- AIM OF THE TASK -
Write out the data exactly from its first line onward, ending with the line in which "You are a computer-use agent. The width" appears.

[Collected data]
>>>>

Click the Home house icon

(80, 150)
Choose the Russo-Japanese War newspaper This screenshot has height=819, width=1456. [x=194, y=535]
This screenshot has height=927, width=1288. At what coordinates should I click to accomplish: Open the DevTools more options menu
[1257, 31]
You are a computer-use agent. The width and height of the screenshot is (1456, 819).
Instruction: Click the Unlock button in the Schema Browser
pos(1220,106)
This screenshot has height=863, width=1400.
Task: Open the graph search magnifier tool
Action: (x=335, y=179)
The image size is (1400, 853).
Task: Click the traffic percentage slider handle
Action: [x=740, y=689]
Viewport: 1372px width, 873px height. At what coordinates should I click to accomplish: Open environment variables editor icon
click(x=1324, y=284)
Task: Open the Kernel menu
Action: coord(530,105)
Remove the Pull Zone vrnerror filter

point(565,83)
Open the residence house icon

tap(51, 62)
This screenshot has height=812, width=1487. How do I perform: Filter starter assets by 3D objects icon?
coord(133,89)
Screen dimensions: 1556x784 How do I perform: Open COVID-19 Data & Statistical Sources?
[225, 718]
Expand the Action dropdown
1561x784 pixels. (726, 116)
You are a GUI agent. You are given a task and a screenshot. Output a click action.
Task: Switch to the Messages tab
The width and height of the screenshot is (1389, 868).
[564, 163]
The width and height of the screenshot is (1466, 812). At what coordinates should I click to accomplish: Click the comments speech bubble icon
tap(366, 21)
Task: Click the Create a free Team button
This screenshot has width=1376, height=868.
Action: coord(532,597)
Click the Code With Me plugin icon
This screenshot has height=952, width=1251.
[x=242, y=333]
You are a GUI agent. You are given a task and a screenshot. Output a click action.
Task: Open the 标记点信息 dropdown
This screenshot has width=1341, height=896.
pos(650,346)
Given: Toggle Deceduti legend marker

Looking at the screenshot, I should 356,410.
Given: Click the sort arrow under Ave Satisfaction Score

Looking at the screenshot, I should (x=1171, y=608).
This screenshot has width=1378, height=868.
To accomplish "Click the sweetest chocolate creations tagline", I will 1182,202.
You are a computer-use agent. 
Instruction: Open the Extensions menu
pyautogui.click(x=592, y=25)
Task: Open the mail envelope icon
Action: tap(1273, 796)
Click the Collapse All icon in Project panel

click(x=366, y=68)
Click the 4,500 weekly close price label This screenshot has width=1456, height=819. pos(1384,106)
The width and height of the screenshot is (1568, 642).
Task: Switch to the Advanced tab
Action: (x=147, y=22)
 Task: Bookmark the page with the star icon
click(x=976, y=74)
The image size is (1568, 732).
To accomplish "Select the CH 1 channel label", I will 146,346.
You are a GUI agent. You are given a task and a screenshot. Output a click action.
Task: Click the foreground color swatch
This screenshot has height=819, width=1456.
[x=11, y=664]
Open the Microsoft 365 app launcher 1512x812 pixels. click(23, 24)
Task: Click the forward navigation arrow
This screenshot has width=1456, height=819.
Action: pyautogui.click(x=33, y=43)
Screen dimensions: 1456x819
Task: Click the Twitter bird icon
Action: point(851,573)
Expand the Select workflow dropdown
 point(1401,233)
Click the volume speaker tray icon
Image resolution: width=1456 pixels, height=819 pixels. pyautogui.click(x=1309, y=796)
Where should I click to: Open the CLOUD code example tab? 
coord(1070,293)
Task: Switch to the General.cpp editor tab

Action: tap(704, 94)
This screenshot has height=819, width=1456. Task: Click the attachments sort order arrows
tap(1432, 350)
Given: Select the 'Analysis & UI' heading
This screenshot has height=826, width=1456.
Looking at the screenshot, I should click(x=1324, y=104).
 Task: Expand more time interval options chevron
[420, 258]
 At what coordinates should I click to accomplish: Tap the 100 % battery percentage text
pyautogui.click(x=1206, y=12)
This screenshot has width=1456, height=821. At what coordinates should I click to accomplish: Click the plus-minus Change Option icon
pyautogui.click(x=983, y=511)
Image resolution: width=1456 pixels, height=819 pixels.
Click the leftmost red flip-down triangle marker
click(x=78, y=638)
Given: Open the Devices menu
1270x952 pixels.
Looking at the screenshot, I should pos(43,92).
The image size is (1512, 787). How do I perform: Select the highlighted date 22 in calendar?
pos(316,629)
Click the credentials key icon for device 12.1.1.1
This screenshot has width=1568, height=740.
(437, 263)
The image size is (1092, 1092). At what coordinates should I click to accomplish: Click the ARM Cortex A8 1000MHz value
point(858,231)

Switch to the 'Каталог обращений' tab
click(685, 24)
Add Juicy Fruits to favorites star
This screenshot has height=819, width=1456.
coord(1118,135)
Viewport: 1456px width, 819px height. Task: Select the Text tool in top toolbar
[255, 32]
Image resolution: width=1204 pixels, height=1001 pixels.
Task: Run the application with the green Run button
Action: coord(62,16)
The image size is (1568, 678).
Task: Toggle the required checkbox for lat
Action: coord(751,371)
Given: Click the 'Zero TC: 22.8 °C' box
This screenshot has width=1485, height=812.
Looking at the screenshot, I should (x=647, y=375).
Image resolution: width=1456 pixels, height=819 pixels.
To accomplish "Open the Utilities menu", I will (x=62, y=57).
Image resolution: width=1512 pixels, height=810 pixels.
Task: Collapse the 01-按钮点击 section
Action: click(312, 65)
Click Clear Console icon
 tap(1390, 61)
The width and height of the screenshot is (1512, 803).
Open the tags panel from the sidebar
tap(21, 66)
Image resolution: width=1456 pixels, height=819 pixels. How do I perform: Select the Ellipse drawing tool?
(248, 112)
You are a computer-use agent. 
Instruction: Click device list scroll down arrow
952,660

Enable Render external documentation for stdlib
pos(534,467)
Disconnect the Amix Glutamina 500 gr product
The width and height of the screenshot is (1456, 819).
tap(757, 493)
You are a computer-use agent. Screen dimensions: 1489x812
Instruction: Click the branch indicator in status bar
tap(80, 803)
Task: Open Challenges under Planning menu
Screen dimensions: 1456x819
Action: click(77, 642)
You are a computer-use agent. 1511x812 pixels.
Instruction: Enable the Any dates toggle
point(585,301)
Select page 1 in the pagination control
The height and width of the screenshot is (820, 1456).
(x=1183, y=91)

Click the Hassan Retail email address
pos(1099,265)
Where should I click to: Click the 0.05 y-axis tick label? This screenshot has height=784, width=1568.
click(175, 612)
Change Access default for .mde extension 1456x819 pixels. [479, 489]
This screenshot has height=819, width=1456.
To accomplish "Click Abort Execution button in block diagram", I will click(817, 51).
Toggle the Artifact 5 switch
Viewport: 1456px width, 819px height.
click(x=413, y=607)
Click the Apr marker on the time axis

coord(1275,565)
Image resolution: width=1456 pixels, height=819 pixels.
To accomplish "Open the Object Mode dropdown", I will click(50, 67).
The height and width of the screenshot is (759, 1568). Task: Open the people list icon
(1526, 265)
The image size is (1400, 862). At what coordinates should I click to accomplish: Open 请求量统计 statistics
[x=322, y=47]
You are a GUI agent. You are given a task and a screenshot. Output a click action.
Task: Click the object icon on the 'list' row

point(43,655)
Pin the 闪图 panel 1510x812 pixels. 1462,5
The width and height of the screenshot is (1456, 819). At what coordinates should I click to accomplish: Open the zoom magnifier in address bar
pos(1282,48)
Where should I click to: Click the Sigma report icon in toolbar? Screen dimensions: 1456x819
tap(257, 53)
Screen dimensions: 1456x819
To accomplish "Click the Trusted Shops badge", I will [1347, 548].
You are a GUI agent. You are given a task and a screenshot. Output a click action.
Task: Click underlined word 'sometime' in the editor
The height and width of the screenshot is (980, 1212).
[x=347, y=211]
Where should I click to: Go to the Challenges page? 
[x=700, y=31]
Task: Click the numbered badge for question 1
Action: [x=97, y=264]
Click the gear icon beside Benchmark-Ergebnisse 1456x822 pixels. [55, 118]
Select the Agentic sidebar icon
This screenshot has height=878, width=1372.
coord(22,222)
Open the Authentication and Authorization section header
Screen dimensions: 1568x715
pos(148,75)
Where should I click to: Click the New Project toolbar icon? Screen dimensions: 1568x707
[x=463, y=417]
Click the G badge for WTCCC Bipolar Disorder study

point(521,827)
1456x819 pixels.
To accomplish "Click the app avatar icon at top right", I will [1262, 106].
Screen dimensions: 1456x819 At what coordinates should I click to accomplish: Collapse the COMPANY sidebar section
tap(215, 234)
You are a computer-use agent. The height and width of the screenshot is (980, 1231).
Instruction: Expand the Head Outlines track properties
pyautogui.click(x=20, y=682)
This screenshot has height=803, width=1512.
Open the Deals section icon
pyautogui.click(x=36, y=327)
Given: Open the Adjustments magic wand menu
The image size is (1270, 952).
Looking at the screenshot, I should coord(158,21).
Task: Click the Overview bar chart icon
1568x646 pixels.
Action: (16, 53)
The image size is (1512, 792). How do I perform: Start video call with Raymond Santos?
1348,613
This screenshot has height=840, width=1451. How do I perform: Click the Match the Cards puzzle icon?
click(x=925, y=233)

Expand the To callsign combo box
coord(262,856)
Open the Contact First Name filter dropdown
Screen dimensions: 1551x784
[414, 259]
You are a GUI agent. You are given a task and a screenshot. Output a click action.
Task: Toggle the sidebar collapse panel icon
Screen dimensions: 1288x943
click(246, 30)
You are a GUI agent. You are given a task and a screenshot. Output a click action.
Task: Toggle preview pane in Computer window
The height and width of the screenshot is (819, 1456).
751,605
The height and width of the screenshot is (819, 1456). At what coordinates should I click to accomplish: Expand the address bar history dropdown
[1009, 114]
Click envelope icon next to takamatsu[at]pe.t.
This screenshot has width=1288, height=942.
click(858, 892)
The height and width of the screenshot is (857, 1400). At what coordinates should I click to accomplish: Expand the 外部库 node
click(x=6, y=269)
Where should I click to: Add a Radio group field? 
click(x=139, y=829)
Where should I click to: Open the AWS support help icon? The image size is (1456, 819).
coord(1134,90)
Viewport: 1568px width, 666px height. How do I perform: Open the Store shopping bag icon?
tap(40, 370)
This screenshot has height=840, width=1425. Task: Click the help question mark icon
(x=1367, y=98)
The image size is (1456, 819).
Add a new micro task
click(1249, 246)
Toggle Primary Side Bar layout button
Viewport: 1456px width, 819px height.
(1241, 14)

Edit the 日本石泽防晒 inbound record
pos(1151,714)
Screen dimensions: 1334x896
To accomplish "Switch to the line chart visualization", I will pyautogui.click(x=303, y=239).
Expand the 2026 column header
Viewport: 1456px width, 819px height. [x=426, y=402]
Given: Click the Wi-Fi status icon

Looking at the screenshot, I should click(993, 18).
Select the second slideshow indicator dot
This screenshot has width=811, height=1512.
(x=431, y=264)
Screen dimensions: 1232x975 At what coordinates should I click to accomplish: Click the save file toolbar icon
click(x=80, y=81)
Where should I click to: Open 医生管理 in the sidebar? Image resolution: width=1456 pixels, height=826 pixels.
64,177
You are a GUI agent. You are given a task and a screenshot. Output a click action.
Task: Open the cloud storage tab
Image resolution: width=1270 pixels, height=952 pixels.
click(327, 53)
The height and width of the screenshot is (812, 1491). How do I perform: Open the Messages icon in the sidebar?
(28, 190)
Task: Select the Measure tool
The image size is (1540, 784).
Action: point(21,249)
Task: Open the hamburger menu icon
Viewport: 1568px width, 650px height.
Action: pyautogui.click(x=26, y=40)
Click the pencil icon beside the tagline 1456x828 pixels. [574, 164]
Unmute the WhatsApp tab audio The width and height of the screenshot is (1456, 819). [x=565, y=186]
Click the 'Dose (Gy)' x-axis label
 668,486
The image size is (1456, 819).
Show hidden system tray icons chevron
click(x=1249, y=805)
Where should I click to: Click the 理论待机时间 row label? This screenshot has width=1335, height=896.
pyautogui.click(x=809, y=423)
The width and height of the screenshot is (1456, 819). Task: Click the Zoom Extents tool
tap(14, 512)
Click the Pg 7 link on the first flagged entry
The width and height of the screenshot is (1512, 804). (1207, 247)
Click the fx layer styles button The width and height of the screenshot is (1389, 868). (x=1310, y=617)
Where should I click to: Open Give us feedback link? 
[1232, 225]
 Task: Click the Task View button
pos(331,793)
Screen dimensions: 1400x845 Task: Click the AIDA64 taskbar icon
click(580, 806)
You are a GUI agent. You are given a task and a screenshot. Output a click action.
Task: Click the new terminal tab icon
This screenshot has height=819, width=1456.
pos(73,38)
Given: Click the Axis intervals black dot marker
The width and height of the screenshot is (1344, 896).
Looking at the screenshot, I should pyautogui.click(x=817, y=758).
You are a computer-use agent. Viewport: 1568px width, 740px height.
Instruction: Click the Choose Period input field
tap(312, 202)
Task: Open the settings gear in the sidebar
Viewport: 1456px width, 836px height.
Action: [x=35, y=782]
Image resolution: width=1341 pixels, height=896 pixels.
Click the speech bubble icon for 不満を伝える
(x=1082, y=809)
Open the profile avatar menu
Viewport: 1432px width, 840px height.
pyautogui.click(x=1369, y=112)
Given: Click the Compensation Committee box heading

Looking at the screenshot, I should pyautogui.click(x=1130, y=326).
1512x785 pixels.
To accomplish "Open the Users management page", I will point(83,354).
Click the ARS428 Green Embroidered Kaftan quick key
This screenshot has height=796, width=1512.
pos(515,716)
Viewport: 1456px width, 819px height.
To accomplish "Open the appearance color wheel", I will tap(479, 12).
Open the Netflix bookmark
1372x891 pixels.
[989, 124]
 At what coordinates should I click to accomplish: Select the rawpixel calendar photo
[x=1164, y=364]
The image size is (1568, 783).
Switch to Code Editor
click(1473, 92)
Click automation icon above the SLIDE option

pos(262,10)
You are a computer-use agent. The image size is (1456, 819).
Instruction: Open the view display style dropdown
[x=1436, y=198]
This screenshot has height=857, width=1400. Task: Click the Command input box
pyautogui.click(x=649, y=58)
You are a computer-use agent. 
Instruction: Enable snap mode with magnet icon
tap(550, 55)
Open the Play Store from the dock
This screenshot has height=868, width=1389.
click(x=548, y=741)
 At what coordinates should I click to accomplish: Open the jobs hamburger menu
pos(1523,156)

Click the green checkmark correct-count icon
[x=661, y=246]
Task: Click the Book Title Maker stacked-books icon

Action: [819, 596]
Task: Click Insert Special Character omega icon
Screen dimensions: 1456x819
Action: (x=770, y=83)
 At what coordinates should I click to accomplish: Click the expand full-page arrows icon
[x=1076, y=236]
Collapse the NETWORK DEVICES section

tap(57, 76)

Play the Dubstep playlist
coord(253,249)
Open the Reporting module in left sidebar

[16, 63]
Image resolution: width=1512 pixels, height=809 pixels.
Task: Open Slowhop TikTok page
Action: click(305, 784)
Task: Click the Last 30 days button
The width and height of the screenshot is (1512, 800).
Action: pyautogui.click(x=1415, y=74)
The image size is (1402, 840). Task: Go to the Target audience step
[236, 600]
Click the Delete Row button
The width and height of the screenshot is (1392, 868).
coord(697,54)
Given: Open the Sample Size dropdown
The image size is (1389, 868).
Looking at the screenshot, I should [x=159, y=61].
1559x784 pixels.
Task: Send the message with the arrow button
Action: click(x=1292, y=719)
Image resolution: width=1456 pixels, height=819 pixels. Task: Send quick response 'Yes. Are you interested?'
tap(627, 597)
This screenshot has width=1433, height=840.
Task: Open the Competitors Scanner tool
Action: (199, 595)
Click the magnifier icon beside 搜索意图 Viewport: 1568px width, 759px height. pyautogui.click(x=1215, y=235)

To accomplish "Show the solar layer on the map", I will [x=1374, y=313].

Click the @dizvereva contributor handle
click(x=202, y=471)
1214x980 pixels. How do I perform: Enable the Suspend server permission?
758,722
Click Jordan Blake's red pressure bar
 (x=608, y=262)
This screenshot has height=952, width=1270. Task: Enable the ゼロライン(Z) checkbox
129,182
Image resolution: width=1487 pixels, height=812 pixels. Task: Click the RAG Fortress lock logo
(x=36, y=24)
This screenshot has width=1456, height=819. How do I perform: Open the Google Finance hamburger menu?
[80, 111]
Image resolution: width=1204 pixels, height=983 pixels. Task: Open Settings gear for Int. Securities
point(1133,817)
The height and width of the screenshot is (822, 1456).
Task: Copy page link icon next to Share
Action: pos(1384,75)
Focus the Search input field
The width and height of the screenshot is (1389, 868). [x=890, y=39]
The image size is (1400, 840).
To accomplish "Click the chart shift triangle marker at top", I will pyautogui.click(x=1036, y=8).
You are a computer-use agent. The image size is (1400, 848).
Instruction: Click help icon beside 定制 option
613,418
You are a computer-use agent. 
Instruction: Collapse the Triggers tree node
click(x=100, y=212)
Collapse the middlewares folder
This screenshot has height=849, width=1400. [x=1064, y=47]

<<<<

- ANSWER BOX -
Click the Home house icon

(80, 150)
Choose the Russo-Japanese War newspaper This screenshot has height=819, width=1456. [x=194, y=535]
This screenshot has height=927, width=1288. At what coordinates should I click to accomplish: Open the DevTools more options menu
[1257, 31]
You are a computer-use agent. The width and height of the screenshot is (1456, 819).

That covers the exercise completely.